Public Service: A Family Affair
Allison Hawkins is a first-year Master of Public Administration (MPA) student at the School of Government. She was interviewed by MPA student Audrey Shore for Impact, the program's alumni newsletter. Her father, Translyvania County Commissioner Mike Hawkins, was interviewed separately.
Allison Hawkins: It started at the dinner table
Allison Hawkins’ passion for public service began at her family dinner table. Her father, Mike Hawkins, has been a Transylvania County commissioner for 18 years. Her mother, Claudia Hawkins, has served on numerous county tax boards. Allison Hawkins remembers that it was “perfectly normal for our dinner table conversations to be about economic development, property taxes, or infrastructure needs.”
Small town inspiration
Hawkins also credits growing up in Brevard, North Carolina, a small town with fewer than 8,000 people in the mountains, with informing her interest in public service. She describes Brevard as an idyllic, picture-postcard example of rural North Carolina. The mayor owned the hardware store next to town hall, she went to school with the same classmates from kindergarten through high school, and she was greeted by a friendly face everywhere she went. “I wouldn’t be who I am today if I didn’t grow up in Brevard,” she said. “The experience instilled in me a love of and desire to serve rural North Carolina communities.”
When Hawkins was 10 years old, the three large manufacturing plants in Transylvania County closed within six months of each other. “I had a front row seat to the decisions made by local leaders trying to right our local economy,” she remembers. “Of course, there is still work to be done, but Transylvania County as a whole is doing better than a lot of other rural areas in the state.” These experiences taught her that “people committed to their communities can make a difference.”
Hawkins earned an undergraduate degree in history and political science from UNC-Chapel Hill as a Morehead-Cain Scholar. After graduation, she worked for a variety of organizations including UNC General Administration, the newly renamed UNC School of Media and Journalism, Caswell County Partnership for Children, and the Institute for Emerging Issues.
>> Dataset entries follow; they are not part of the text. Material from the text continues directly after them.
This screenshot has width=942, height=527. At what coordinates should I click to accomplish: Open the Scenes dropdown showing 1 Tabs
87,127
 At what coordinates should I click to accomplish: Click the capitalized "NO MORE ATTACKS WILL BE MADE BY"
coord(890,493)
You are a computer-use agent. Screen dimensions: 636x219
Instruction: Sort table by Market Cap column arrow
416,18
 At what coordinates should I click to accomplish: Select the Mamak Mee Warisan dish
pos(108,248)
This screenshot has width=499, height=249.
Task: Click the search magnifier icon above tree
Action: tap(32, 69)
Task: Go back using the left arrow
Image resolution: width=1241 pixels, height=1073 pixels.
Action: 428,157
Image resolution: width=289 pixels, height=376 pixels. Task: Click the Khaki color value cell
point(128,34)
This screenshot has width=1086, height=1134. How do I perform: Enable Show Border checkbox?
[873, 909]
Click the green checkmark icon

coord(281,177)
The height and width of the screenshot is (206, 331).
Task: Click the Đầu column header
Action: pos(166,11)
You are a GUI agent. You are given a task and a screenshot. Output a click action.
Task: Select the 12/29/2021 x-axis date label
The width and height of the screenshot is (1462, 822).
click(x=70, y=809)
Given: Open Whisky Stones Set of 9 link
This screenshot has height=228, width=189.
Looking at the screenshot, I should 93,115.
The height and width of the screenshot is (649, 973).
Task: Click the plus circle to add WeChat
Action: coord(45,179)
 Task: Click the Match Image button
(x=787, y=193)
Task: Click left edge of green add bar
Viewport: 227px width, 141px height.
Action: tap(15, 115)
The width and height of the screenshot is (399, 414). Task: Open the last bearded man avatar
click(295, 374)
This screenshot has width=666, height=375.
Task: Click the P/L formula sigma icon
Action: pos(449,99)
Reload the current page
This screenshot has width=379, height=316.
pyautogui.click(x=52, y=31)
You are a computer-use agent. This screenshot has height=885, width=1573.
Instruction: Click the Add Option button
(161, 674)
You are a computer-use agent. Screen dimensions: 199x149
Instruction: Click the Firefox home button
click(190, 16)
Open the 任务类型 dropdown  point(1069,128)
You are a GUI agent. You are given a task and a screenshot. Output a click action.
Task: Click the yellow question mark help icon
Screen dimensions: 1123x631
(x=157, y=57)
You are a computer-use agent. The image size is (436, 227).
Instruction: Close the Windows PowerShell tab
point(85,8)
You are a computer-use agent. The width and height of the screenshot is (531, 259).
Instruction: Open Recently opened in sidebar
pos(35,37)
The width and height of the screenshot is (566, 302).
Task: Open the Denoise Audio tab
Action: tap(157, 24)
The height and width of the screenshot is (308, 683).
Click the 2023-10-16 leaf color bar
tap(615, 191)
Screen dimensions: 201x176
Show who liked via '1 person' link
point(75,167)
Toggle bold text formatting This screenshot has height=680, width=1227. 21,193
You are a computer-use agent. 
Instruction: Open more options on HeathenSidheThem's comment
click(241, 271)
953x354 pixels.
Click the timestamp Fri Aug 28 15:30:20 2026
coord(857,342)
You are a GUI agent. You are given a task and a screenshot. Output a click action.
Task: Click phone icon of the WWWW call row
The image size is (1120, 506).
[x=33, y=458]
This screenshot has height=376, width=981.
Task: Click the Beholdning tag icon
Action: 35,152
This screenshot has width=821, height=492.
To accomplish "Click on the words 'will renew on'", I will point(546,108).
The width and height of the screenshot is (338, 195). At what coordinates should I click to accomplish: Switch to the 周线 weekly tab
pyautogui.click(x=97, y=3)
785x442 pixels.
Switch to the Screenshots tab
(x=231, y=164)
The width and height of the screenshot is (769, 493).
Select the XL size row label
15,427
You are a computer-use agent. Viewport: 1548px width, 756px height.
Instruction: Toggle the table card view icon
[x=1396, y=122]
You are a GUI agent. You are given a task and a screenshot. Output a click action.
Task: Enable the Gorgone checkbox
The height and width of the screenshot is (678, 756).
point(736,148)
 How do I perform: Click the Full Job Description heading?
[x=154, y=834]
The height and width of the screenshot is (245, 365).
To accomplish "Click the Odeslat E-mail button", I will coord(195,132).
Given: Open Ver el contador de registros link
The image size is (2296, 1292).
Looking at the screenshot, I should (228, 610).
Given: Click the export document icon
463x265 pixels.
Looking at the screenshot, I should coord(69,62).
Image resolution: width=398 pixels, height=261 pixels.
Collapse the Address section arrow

When Hawkins considered graduate school, the choice of where to go was easy. “For me it was Carolina or nothing,” she said. “It is the only school I applied to, not because I love Chapel Hill or wanted four more years of free basketball tickets—although both those things are true—but because I wanted to stay in North Carolina.”
Law and public service
Deciding on which graduate program took a bit more thought, and in the end, Hawkins chose a dual degree: public administration and law. “I think that by pairing knowledge of the law with the MPA program’s emphasis on practical management and leadership,” she said, “I’ll be able to make the most positive impact.” The research and consulting projects she has conducted with MPA faculty, along with her summer professional work experience with the Public School Forum of North Carolina, have confirmed her original thinking.
As a dual-degree student, Hawkins still has three years of school left and acknowledges her plans are subject to change. For now, she is still focused on work that benefits rural North Carolina.
Mike Hawkins: It started with the family
When told about his daughter's statement that her drive to serve started at the family dinner table, Mike Hawkins said that his committment actually started with his daughter's birth. The Hawkins family was living in Durham then, but Mike and Claudia Hawkins, who both grew up in small towns, wanted their daughter to have that experience. Family connections drew them to Brevard, North Carolina, where Mike Hawkins took over Pisgah Fish Camp, the restaurant his father had started in the mid-1960s. He is now president of Pisgah Enterprises. He was determined to help make his community "the best it could be for my daughter to grow up in." Civic volunteer work led him finally to run for office, and he has served as a Transylvania County commissioner for three terms: 1996-2000, 2008-2012, and 2012-2015.
Mike Hawkins is acutely aware of the need for succeeding generations to be commited to public service, including local government. In addition to sparking that interest in his daughter, he and other officials in Brevard and Transylvania County have put in place a few strategies to help young people understand both the functions of government and how they can get involved in issues they care about. A youth leadership program engages students as early as middle school, and by high school, students can serve on civic committees. "For instance, for a young person is interested in mountain biking, that might be a jumping off point for working with our local government on improving trails." In a small community such as Brevard/Translyvania County, everyone's effort makes a difference. These engagement strategies have worked. Hawkins says that it is common for younger children to want to emulate the service their high school siblings have participated in and been appreciated for.
The way forward needs a positive attitude
Mike Hawkins hopes that going forward, elected leaders, professional local government staff, and community volunteers find ways to be "more collaborative, open, and forward-looking. What is needed now," he said, "is more optimism and the ability to see difficult issues as opportunities rather than challenges."
Mike Hawkins reflected on what has made the biggest impression on him during his years of public service. "I didn't have an appreciation for the breadth and impact of local government until I got involved," he said. "There is not a level of government that impacts your daily life to the same degree that local government does. We pick up the garbage, run the libraries, provide police and fire protection. Those who devote their professional careers to this service are making their communities better every day just by doing their jobs."